__TASKS FOR THIS EXERCISE__.
• A. In the passage on Celebrate Bisexuality Day, how many people attended the first National Bisexual Conference?
• B. Rewrite the part of the passage on Celebrate Bisexuality Day starting at "A precursor to" and ending at "Bisexual Pride Day.", replacing "San Francisco" with "Oakland" wherever it appears.
• C. Write the next part of the passage on Celebrate Bisexuality Day, picking up after its last sentence.
BEGIN DOCUMENT SEGMENT
A precursor to the first official observance came when the oldest national bisexuality organization in the United States, BiNet USA, was founded in 1990. It was originally called the North American Multicultural Bisexual Network (NAMBN) and had its first meeting at the first National Bisexual Conference in America.

This first conference was held in San Francisco in 1990 and sponsored by BiPOL. More than 450 people attended from 20 states and five countries, and the mayor of San Francisco issued a proclamation "commending the bisexual rights community for its leadership in the cause of social justice" and declaring June 23, 1990, as Bisexual Pride Day.

First officially observed in 1999 at the International Lesbian and Gay Association Conference in Johannesburg, South Africa, Celebrate Bisexuality Day is the brainchild of three bisexual rights activists: Wendy Curry of Maine, Michael Page of Florida, and Gigi Raven Wilbur of Texas. Wilbur said:

Ever since the Stonewall rebellion, the gay and lesbian community has grown in strength and visibility. The bisexual community also has grown in strength but in many ways we are still invisible. Gibson said "I too have been conditioned by society to automatically label a couple walking hand in hand as either straight or gay, depending upon the perceived gender of each person."
END DOCUMENT SEGMENT
BEGIN GIVEN ENTRIES
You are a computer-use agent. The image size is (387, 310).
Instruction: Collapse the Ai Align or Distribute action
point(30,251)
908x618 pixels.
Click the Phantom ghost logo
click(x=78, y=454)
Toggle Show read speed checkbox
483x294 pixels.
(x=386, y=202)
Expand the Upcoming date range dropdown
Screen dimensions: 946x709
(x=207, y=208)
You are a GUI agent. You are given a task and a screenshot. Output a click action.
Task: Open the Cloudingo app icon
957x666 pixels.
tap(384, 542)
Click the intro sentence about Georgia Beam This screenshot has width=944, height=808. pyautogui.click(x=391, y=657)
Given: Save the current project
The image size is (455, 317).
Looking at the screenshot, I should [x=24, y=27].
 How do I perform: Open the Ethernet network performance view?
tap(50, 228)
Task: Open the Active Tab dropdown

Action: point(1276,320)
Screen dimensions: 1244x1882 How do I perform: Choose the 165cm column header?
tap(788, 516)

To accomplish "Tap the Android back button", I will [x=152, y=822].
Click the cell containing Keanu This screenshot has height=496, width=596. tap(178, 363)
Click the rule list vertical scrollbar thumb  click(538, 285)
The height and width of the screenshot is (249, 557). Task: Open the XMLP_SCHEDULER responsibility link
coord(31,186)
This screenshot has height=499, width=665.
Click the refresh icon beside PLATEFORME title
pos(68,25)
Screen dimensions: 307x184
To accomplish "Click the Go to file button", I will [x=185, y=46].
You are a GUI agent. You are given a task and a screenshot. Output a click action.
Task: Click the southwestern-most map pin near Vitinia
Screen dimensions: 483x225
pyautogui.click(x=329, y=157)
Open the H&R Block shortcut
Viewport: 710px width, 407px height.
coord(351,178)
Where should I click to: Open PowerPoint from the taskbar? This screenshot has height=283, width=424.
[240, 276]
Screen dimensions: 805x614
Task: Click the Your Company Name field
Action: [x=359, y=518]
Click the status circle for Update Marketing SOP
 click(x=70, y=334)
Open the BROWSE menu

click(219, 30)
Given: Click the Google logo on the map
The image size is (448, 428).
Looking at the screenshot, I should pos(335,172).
END GIVEN ENTRIES
__ANSWERS BY ITEM__.
• A. More than 450 people attended.

• B.
A precursor to the first official observance came when the oldest national bisexuality organization in the United States, BiNet USA, was founded in 1990. It was originally called the North American Multicultural Bisexual Network (NAMBN) and had its first meeting at the first National Bisexual Conference in America.

This first conference was held in Oakland in 1990 and sponsored by BiPOL. More than 450 people attended from 20 states and five countries, and the mayor of Oakland issued a proclamation "commending the bisexual rights community for its leadership in the cause of social justice" and declaring June 23, 1990, as Bisexual Pride Day.

• C.
This celebration of bisexuality in particular, as opposed to general LGBT events, was conceived as a response to the prejudice and marginalization of bisexual people by some in both the straight and greater LGBT communities. Wendy Curry said:

"We were sitting around at one of the annual bi conventions, venting and someone, I think it was Gigi said we should have a party. We all loved the great bisexual, Freddie Mercury. His birthday was in September, so why not Sept? We wanted a weekend day to ensure the most people would do something. Gigi's birthday was Sept 23rd. It fell on a weekend day, so poof! We had a day."

On September 18, 2012, Berkeley, California, became what is thought to be the first city in the U.S. to officially proclaim a day recognizing bisexuals. The Berkeley City Council unanimously and without discussion declared September 23 as Bisexual Pride and Bi Visibility Day.

In 2013, on Celebrate Bisexuality Day, the White House held a closed-door meeting with almost 30 bisexual advocates so they could meet with government officials and discuss issues of specific importance to the bisexual community; this was the first bi-specific event ever hosted by any White House.

On September 23, 2013, in the UK, government minister for women and equalities Jo Swinson MP issued a statement saying in part, "I welcome Bi Visibility Day which helps to raise awareness of the issues that bisexual people can face and provides an opportunity to celebrate diversity and focus on the B in LGB&T."

In 2021, Pennsylvania governor Tom Wolf became the first governor in the United States to issue a statement recognizing Bisexual Pride Day.

Many individuals and organizations, including GLAAD, currently refer to this holiday as Bisexuality+ Day, with the inclusion of the "+" sign intended to include the broader bi+ community of people who prefer to use terms to describe their sexual orientation such as pansexual, polysexual, omnisexual, fluid, or queer.

In 2022, Brisa Bracchi of the Municipal Chamber of Natal passed legislation formally recognising Celebrate Bisexuality Day in the city of Natal in northeastern Brazil.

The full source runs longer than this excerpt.